Patriarcat, pro-féminisme et non-mixité : réaction à propos de « Remuer notre merde »

Réaction de Lizzie Crowdagger à propos d’un site intitulé "Remuer notre merde" et pour complexifier la réflexion sur l’anti-sexisme et le "pro-féminisme".

Il y a quelques temps, j’avais écrit un article sobrement intitulé La non-mixité de dominants, c’est caca, qui s’attaquait notamment à la plaie des groupes non mixtes de mecs « proféministes » (je vous suggère d’ailleurs de lire cet article de Lamia, intitulé Homme proféministe : un oxymore).

J’ai eu le plaisir que ce texte soit un peu diffusé, notamment, et avec mon autorisation, dans le numéro deux de Suck My Glock !. Récemment, j’ai aussi découvert qu’il était diffusé par un autre site, Remuer notre merde, et, soyons honnête, ça m’a plus posé des questions que vraiment mise en joie.

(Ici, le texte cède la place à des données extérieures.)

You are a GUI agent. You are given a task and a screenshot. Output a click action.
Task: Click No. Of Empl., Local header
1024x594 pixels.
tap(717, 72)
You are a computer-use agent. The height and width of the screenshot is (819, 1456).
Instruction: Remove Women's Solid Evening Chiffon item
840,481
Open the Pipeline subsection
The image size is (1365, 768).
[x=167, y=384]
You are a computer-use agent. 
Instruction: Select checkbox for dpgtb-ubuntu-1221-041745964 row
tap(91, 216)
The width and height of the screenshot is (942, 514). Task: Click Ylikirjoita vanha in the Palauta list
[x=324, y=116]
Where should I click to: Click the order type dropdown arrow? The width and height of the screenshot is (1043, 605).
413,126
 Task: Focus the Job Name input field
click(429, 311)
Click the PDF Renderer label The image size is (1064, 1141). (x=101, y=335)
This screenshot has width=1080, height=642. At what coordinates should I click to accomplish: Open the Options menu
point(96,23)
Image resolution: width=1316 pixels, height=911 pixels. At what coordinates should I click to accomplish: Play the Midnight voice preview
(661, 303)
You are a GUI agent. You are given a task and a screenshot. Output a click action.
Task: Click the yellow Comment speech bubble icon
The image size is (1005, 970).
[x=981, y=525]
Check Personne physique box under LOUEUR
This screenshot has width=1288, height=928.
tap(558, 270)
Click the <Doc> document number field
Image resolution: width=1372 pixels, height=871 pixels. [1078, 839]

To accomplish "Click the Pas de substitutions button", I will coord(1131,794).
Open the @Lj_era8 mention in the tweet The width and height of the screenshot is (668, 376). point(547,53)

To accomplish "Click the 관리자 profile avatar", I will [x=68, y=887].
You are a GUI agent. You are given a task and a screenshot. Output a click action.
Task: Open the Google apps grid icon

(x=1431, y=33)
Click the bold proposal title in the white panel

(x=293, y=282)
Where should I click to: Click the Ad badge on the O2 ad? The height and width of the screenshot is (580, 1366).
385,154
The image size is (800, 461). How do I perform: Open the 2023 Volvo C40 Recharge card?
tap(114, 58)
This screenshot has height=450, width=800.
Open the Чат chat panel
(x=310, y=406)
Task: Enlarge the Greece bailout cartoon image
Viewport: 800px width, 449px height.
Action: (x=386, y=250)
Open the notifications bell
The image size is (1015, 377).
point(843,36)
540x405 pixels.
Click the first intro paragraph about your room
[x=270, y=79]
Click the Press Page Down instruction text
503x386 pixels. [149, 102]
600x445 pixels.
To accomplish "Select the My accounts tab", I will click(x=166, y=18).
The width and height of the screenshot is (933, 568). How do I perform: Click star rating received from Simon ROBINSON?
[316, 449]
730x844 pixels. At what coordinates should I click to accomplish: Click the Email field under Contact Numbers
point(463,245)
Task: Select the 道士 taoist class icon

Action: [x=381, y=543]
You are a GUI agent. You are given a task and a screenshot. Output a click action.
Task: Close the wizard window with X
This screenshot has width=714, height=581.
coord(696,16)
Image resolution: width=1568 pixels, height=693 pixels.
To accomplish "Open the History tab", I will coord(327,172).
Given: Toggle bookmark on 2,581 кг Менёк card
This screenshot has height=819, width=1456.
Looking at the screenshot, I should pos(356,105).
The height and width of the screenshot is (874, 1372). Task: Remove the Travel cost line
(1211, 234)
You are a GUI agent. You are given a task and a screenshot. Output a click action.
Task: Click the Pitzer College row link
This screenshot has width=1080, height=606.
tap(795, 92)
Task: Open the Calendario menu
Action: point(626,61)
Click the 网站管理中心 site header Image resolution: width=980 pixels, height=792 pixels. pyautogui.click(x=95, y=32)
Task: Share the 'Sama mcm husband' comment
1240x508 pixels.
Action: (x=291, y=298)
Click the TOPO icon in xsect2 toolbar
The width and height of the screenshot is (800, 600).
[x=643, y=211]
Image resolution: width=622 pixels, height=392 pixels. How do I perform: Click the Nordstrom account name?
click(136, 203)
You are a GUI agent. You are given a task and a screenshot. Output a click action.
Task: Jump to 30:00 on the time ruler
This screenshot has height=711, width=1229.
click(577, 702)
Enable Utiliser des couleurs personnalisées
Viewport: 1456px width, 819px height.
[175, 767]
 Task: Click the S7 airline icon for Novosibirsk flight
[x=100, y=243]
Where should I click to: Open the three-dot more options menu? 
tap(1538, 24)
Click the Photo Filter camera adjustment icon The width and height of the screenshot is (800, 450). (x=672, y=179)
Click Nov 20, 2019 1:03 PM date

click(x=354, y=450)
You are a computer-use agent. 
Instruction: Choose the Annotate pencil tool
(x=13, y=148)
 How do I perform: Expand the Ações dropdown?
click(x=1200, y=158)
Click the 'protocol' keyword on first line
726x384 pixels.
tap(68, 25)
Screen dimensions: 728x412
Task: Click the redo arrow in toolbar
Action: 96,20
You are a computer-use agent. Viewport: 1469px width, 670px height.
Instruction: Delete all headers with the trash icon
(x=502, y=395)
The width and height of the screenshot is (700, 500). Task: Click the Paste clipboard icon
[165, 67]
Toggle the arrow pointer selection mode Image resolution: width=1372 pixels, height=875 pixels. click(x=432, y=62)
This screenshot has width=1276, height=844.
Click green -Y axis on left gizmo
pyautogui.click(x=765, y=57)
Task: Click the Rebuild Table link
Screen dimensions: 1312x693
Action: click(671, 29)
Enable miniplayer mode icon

Le site se présente de la façon suivante (je ne mets pas toute la description) :

Nous sommes des personnes nées avec des caractéristiques physiques masculines et donc éduqués et socialisés comme hommes et oppresseurs, plus ou moins conscients de profiter et de participer à la société patriarcale.

On notera déjà le côté passablement essentialiste du truc, et on n’ose pas trop demander à ces « camarades pro-féministes » [1] comment ils considèrent les meufs trans (mais en même temps, leur avis on s’en tape un peu, il faut bien dire), ni les mecs trans d’ailleurs.

Mais au-delà, la première question que je me pose c’est : OK, Morrays, si vous reprenez mon texte c’est, j’imagine, que vous l’avez lu et que vous le trouvez intéressant, donc pourquoi vous continuez à faire de la non-mixité entre mecs ? Vous savez pas lire ou alors vous avez conscience que c’est de la merde mais vous le faites quand même, ce qui, dans le jargon du milieu, fait de vous des ennemis politiques ?

Le deuxième point, qui n’est pas négligeable, c’est que je n’ai pas donné l’autorisation à ce groupe de diffuser ce texte et qu’ils n’ont même pas eu la décence de foutre un lien vers l’endroit où ils l’avaient pompé. Bon, soyons claire, je ne suis pas hyper au taquet sur la propriété intellectuelle dans le cadre de textes militants [2], maintenant ce qui me fait chier [3] c’est que ce site a, ces derniers jours, bénéficié d’une publicité assez large sur des réseaux d’informations alternatifs (Paris Luttes Infos, Rebellyon, Indymedia Nantes par exemple) et que ça ressemble quand même furieusement à l’appropriation du travail des meufs par des mecs, surtout quand t’es même pas foutu de faire un lien pour dire d’où vient le texte. Faudrait quand même pas que les gens aillent directement lire des sites tenus par des meufs, ouh la.

Bref, petit message aux pro-fems : j’attends pas de vous que vous « remuiez votre merde », comme vous dites, ce qui serait cool c’est que vous arrêtiez d’en faire.

L’intégralité du texte de Lizzie Crowdagger est à lire sur le site Lacets rouges et vernis noir.

Notes

[1Regarde-toi, ah ah ah, regarde-toi ah ah ah

[2Petit point juridique, cela dit : en acceptant qu’il soit diffusé dans Suck My Glock ! j’ai accepté que ce texte soit mis en license Creative Commons, mais autre que pour moi ça visait à permettre la reproduction du zine dans son intégralité et celle articles spécifiques (quoique ça se discute), nulle part n’est faite mention de cette licence sur leur site, donc ils ne se basent pas là-dessus pour l’avoir copié ou, s’ils le font, ils sont quand même en tort puisqu’ils ne respectent pas les conditions.

[3Outre le principe d’être diffusé sur un site non-mixte mecs pour faire la caution « regardez on réfléchit quand même à notre non-mixité, mais bon on la maintient quand même même si on a conscience que c’est de la merde », cela dit c’est vrai que c’est dans le nom du site.